Monday, March 17, 2008

Abba/Music Fatigue/Fuck Bands



That’s Abba. They had an accordion player. I didn’t know they had a drummer, but they did. I guess it makes sense that somebody had to lay down the beats for the dancing queens. He died yesterday, falling through the roof of his greenhouse and slitting his throat on the broken glass. This sounds like a very suspicious way to die (slitting his throat on the broken greenhouse glass? Really?), but that’s what they say.

I am reaching a point where I just don’t care that much about new music. It will pass. It always does. But right now I’m quite weary of reading breathless reports from SXSW about this or that buzz band. You know why? Because it’s all been done before, and I get tired of the artificial hype. Some 1,600 musicians/bands played at SXSW, a few of them well known, but most of them neophytes looking for their big break. Vampire Weekend, the current Big Buzz Band (last month it was Columbus’s own Times New Viking) played at SXSW, and drew lots of attention to themselves. They are, get this, a bunch of preppy students from Columbia University who mix Afro-pop with their indie rock and write songs about Oxford commas and mansard roofs. I don’t mind that they steal from Paul Simon. If you’re going to steal, Graceland is pretty great source material. I just find the relentless hype about the Next New Thing to be really old. One thing for sure: there’s nothing new about Vampire Weekend. Check out the Indestructible Beat of Soweto compilations on Shanachie from the mid- to late-‘80s to hear the people who did it first, and who had more important things on their minds than Oxford commas and mansard roofs.

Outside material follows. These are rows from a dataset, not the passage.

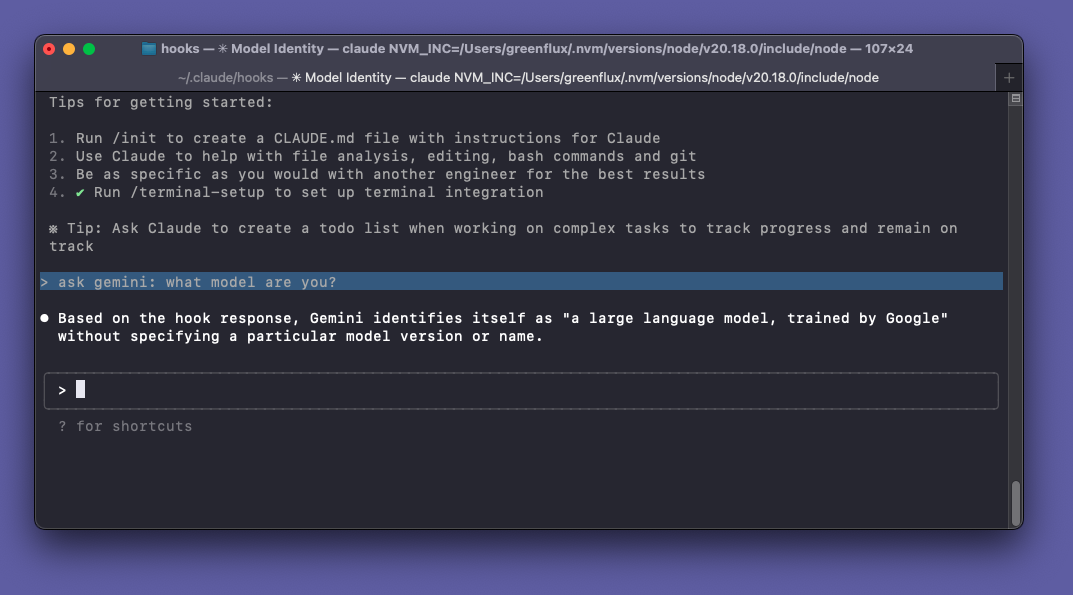Click the green checkmark beside the terminal-setup step

80,192
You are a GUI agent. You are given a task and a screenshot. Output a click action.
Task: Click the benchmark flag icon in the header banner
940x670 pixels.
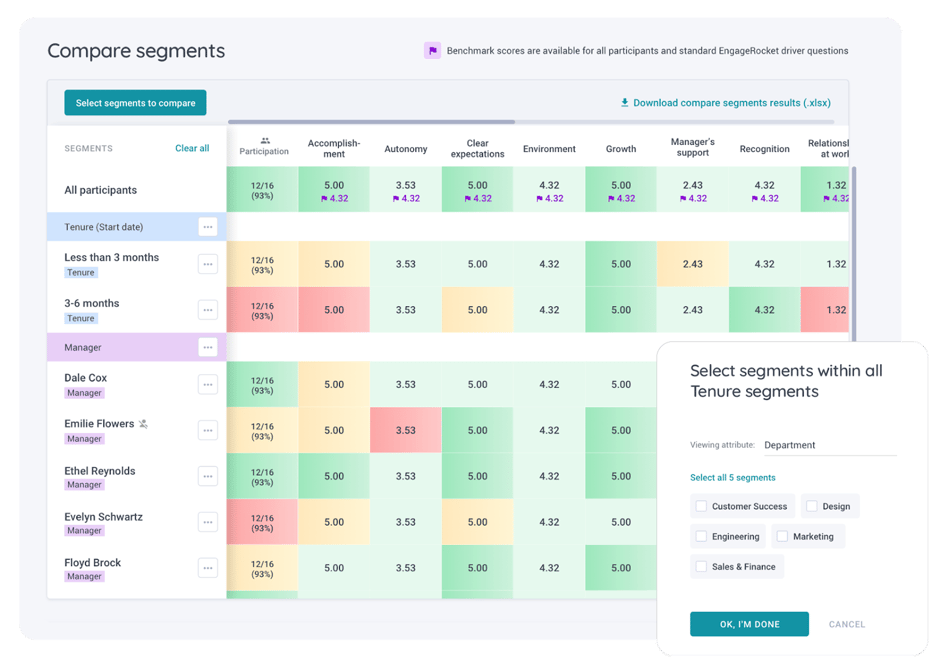[433, 50]
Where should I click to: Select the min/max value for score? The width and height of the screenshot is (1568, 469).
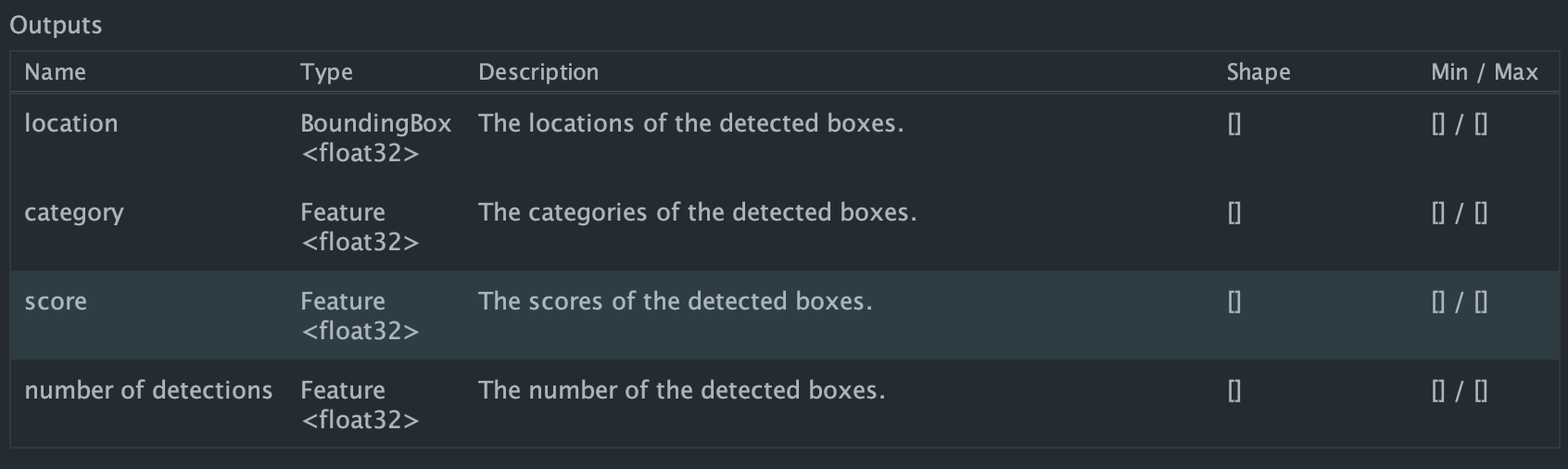point(1460,302)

Two of the big buzz bands have the word “Fuck” in their name: Holy Fuck and Fuck Buttons. I suppose this was inevitable, and probably represents the penultimate way to proclaim one’s independent-thinking, anti-authoritarian stance to the sheeplike indie masses. But I get tired of that, too. And why the hostility toward buttons? Zippers, hell yes. The damn things break, and pretty much ruin your winter parka. Fuck zippers. Fuck ‘em all. I’ll probably feel better tomorrow. But today I think I’ll take a break from music.

12 comments:

scott said...

But it's St. Patrick's Day - which gives us an excuse to trot out anything celtic or even borderline Irish. Right now, I've got on one of my all-time favorites, Irish Heartbeat.

Andy Whitman said...

It is indeed St. Patrick's Day. Way back when my English ancestors were probably firing bullets into the rock lobbing mob in Dublin. Nothing against the Irish, though. I love the Irish, particularly their ale and their music. And in keeping with my fucking mood, I think I'll go home tonight and play The Pogues:

The day being clear
The sky being bright
He came up on the left
Like a streak of light
Like a drunken fuck
On a saturday night
Up came the bottle of smoke

Twenty fucking five to one
Me gambling days are done
I bet on a horse called the bottle of smoke
And my horse won
-- The Pogues, "Bottle of Smoke"

Nathan said...

I ran into a couple of the Fuck Buttons in the elevator at my hotel this past weekend. I really thought they had a definite article on the front of their band name, though I'm a bit relieved to learn they do not. It sounds less obscene and more pro-velcro even if it is a bit militant. I'm pretty sure their attire wasn't completely buttonless. They seemed pretty normal... for Brits.

Joel said...

It's oddly comforting to hear you say that. I've been feeling some of that fatigue myself, and recently decided I should try to listen to less music, not more. Maybe spending more time with fewer albums would do me good.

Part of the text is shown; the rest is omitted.